# A question implying Ganma function

1. Aug 7, 2005

### eljose

A question implying Ganma function....

Let define the function

$$Z(x)=\Gamma(x)2^{1-x}\pi^{-x}cos(x\pi/2)$$

then my question is if [Z(x)]=1=[Z(1-x)] with [z]=a^2+b^^2 then Re(x)=Re(1-x) with []=modulus of the function.

2. Aug 7, 2005

### Hurkyl

Staff Emeritus
Why would it be?

3. Aug 7, 2005

### shmoe

I don't know why you insist on using bizarre non-standard notation. What you call $$Z(x)$$ is what's usually called $$\chi(1-x)$$, though it's usually given as $$\chi(s)=2^s\pi^{s-1}\Gamma(1-s)\sin{s\pi/2}$$ as "x" is almost never used to denote a complex variable. And why not use the usual $$|s|$$ to denote the modulus of a complex variable? I swear you're trying to avoid widespread conventions on purpose.
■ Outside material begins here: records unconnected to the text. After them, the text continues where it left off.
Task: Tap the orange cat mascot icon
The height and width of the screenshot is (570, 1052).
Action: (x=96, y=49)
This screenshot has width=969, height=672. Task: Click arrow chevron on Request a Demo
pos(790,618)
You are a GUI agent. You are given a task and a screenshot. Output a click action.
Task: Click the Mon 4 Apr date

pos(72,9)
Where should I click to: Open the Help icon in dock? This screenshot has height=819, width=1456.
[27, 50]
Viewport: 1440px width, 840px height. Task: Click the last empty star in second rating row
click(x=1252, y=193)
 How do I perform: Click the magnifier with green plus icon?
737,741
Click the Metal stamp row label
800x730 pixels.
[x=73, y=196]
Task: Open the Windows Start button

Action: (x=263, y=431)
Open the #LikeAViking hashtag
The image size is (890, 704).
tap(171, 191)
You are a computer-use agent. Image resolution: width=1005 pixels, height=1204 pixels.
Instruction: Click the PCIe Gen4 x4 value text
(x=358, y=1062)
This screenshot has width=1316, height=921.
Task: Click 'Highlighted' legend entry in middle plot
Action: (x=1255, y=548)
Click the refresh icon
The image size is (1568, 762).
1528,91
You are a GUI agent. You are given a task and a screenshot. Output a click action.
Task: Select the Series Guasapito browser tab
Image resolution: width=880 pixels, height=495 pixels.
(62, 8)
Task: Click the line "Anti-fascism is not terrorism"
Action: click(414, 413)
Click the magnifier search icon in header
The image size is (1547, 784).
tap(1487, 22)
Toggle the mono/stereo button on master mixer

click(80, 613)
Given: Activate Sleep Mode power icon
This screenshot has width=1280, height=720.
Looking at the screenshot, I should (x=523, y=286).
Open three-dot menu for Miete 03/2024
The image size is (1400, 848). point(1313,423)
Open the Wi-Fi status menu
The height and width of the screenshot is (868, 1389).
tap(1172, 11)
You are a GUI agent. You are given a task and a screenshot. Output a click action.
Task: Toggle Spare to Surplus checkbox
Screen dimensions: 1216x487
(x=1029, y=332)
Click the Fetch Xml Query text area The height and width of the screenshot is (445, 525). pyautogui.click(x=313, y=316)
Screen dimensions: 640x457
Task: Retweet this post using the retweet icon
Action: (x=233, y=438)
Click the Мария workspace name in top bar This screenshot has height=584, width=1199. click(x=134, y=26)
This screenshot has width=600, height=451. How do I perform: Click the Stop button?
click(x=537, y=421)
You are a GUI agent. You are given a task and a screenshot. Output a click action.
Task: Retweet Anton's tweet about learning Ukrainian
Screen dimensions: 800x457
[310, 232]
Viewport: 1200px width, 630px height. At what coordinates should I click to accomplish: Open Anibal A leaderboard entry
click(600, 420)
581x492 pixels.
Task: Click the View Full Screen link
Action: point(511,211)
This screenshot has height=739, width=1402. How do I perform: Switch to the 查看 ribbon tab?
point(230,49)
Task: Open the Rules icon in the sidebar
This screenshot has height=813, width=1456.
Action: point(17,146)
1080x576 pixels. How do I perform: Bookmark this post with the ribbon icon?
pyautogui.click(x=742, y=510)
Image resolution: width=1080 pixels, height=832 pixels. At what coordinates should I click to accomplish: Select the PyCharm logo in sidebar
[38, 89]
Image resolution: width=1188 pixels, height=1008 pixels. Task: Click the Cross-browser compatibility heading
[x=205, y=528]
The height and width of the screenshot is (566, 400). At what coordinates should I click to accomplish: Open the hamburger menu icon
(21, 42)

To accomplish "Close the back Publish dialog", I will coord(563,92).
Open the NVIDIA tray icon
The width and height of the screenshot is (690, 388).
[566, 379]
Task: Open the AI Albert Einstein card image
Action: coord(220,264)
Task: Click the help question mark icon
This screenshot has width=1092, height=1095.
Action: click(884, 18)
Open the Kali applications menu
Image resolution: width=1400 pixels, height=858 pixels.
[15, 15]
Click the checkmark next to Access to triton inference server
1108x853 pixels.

With these notation changes, you seem to be asking "if $$|\chi(s)|=|\chi(1-s)|=1$$ then must we have the real part of s equal to 1/2?"

The answer is no. $$\chi(-18)=0$$ and $\chi(-19)= \frac{1856156927625}{8\pi^{20}}=26.45...>1$ so we have a real number $$-19<\alpha<-18$$ where $$\chi(\alpha)=1$$ ($$\chi$$ is continuous on (-19,-18)). Since $$\chi(s)\chi(1-s)=1$$ we necessarily have $$\chi(1-\alpha)=1$$ so your conditions are satisfied, yet $$\alpha\neq 1/2$$. If you examine the behavior of $$\chi(s)$$ as s goes to negative infinity along the real axis you can show this sort of thing happens infinitely often.

The converse is true though, if the real part of s=1/2 then $$|\chi(s)|=|\chi(1-s)|=1$$. Apply the reflection principle and use $$\chi(s)\chi(1-s)=1$$.